▶ Task goal: In your copy of the data below, reproduce every entry exactly and omit the pictures.

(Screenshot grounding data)

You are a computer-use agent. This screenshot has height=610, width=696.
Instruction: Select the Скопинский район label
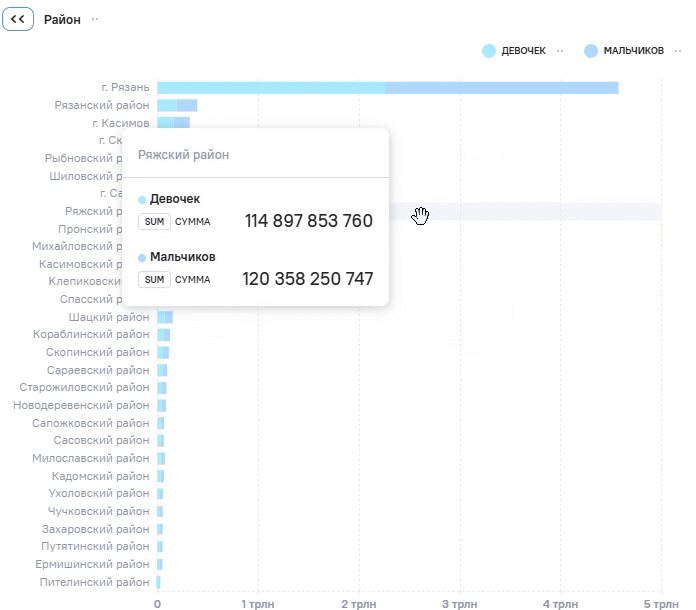98,352
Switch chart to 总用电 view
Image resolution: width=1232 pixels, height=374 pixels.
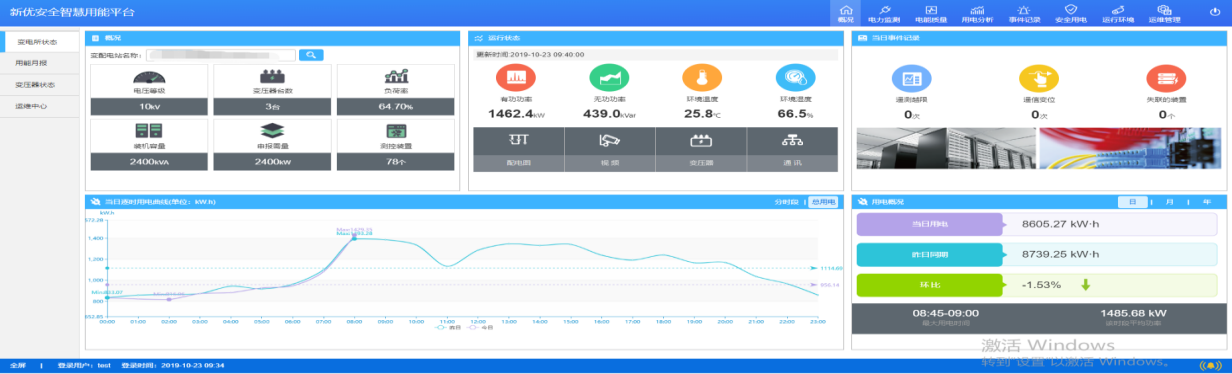(822, 202)
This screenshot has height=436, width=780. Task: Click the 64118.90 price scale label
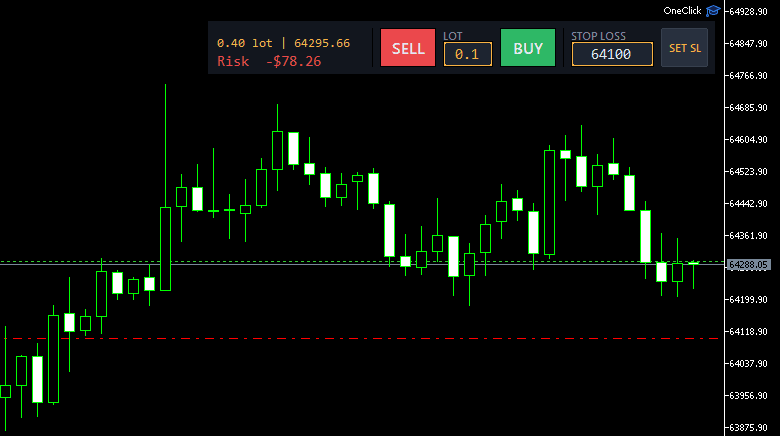pos(748,331)
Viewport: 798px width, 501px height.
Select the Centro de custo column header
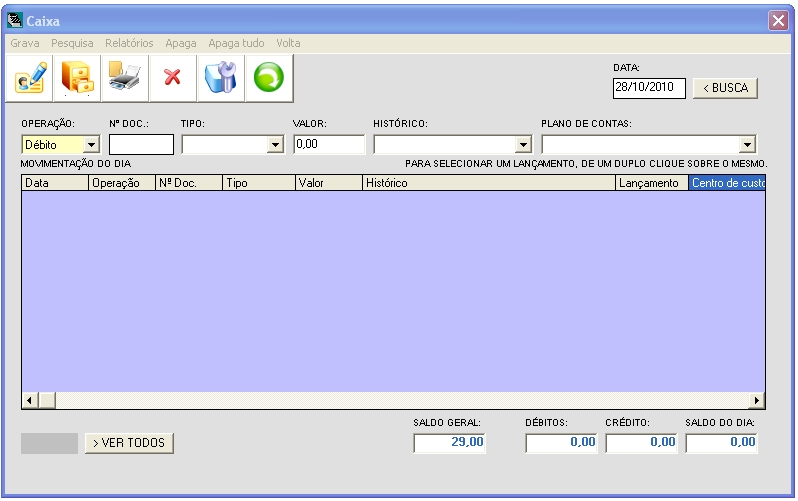pos(727,184)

▶ Exercise answer:
You are a computer-use agent. This screenshot has height=610, width=696.
Instruction: Select the Скопинский район label
98,352
Switch chart to 总用电 view
Image resolution: width=1232 pixels, height=374 pixels.
(822, 202)
This screenshot has height=436, width=780. Task: Click the 64118.90 price scale label
pos(748,331)
Viewport: 798px width, 501px height.
Select the Centro de custo column header
pos(727,184)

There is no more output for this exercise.